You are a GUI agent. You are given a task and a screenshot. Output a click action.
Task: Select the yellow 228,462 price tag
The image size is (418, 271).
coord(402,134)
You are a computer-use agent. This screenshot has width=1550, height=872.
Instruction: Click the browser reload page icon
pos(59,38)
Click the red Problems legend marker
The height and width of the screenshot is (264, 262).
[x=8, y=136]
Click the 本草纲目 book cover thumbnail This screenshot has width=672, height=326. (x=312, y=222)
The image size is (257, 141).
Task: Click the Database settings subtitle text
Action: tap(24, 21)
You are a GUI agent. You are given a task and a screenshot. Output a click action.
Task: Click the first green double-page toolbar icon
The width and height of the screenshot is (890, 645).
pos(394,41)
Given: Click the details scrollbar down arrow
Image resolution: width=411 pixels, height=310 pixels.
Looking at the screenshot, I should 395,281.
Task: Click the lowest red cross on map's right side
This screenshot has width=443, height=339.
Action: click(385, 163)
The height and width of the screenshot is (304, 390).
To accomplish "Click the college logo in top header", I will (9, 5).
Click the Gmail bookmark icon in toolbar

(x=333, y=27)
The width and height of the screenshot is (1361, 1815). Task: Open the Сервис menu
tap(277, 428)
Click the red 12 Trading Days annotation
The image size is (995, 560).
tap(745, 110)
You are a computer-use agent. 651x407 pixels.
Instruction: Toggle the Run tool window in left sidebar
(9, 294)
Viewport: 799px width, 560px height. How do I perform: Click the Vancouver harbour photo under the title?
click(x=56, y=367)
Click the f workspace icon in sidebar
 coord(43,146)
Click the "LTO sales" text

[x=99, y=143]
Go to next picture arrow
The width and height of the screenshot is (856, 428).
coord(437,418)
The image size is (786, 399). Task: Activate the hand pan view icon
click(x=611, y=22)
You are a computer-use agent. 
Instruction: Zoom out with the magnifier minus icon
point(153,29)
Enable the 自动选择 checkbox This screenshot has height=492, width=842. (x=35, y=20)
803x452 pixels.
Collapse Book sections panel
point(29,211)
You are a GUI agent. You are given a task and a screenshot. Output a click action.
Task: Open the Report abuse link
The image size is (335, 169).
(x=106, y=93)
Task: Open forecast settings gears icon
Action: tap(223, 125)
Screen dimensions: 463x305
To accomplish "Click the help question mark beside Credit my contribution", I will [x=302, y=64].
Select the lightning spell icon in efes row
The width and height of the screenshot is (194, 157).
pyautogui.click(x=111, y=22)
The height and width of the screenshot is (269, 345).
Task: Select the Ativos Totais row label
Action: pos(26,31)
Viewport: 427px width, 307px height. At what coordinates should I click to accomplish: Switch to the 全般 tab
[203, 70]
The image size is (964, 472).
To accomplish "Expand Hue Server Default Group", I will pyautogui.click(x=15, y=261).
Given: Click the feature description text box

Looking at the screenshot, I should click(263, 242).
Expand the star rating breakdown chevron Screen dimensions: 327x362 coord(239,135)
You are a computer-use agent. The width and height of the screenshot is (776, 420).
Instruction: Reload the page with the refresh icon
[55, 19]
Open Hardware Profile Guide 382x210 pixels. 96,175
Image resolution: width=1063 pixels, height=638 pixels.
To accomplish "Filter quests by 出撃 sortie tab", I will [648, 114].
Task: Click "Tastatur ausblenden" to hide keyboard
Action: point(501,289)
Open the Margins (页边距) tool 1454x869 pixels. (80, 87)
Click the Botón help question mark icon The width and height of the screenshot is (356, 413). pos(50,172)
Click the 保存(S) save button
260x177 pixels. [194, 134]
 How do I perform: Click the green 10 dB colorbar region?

══════

# [Goal of the exercise]
Could you copy all of the material above line for line, changing nothing?

# [Complete output]
You are a GUI agent. You are given a task and a screenshot. Output a click action.
Task: Select the yellow 228,462 price tag
The image size is (418, 271).
coord(402,134)
You are a computer-use agent. This screenshot has width=1550, height=872.
Instruction: Click the browser reload page icon
pos(59,38)
Click the red Problems legend marker
The height and width of the screenshot is (264, 262).
[x=8, y=136]
Click the 本草纲目 book cover thumbnail This screenshot has width=672, height=326. (x=312, y=222)
The image size is (257, 141).
Task: Click the Database settings subtitle text
Action: tap(24, 21)
You are a GUI agent. You are given a task and a screenshot. Output a click action.
Task: Click the first green double-page toolbar icon
The width and height of the screenshot is (890, 645).
pos(394,41)
Given: Click the details scrollbar down arrow
Image resolution: width=411 pixels, height=310 pixels.
Looking at the screenshot, I should 395,281.
Task: Click the lowest red cross on map's right side
This screenshot has width=443, height=339.
Action: click(385, 163)
The height and width of the screenshot is (304, 390).
To accomplish "Click the college logo in top header", I will (9, 5).
Click the Gmail bookmark icon in toolbar

(x=333, y=27)
The width and height of the screenshot is (1361, 1815). Task: Open the Сервис menu
tap(277, 428)
Click the red 12 Trading Days annotation
The image size is (995, 560).
tap(745, 110)
You are a computer-use agent. 651x407 pixels.
Instruction: Toggle the Run tool window in left sidebar
(9, 294)
Viewport: 799px width, 560px height. How do I perform: Click the Vancouver harbour photo under the title?
click(x=56, y=367)
Click the f workspace icon in sidebar
 coord(43,146)
Click the "LTO sales" text

[x=99, y=143]
Go to next picture arrow
The width and height of the screenshot is (856, 428).
coord(437,418)
The image size is (786, 399). Task: Activate the hand pan view icon
click(x=611, y=22)
You are a computer-use agent. 
Instruction: Zoom out with the magnifier minus icon
point(153,29)
Enable the 自动选择 checkbox This screenshot has height=492, width=842. (x=35, y=20)
803x452 pixels.
Collapse Book sections panel
point(29,211)
You are a GUI agent. You are given a task and a screenshot. Output a click action.
Task: Open the Report abuse link
The image size is (335, 169).
(x=106, y=93)
Task: Open forecast settings gears icon
Action: tap(223, 125)
Screen dimensions: 463x305
To accomplish "Click the help question mark beside Credit my contribution", I will [x=302, y=64].
Select the lightning spell icon in efes row
The width and height of the screenshot is (194, 157).
pyautogui.click(x=111, y=22)
The height and width of the screenshot is (269, 345).
Task: Select the Ativos Totais row label
Action: pos(26,31)
Viewport: 427px width, 307px height. At what coordinates should I click to accomplish: Switch to the 全般 tab
[203, 70]
The image size is (964, 472).
To accomplish "Expand Hue Server Default Group", I will pyautogui.click(x=15, y=261).
Given: Click the feature description text box

Looking at the screenshot, I should click(263, 242).
Expand the star rating breakdown chevron Screen dimensions: 327x362 coord(239,135)
You are a computer-use agent. The width and height of the screenshot is (776, 420).
Instruction: Reload the page with the refresh icon
[55, 19]
Open Hardware Profile Guide 382x210 pixels. 96,175
Image resolution: width=1063 pixels, height=638 pixels.
To accomplish "Filter quests by 出撃 sortie tab", I will [648, 114].
Task: Click "Tastatur ausblenden" to hide keyboard
Action: point(501,289)
Open the Margins (页边距) tool 1454x869 pixels. (80, 87)
Click the Botón help question mark icon The width and height of the screenshot is (356, 413). pos(50,172)
Click the 保存(S) save button
260x177 pixels. [194, 134]
 How do I perform: Click the green 10 dB colorbar region?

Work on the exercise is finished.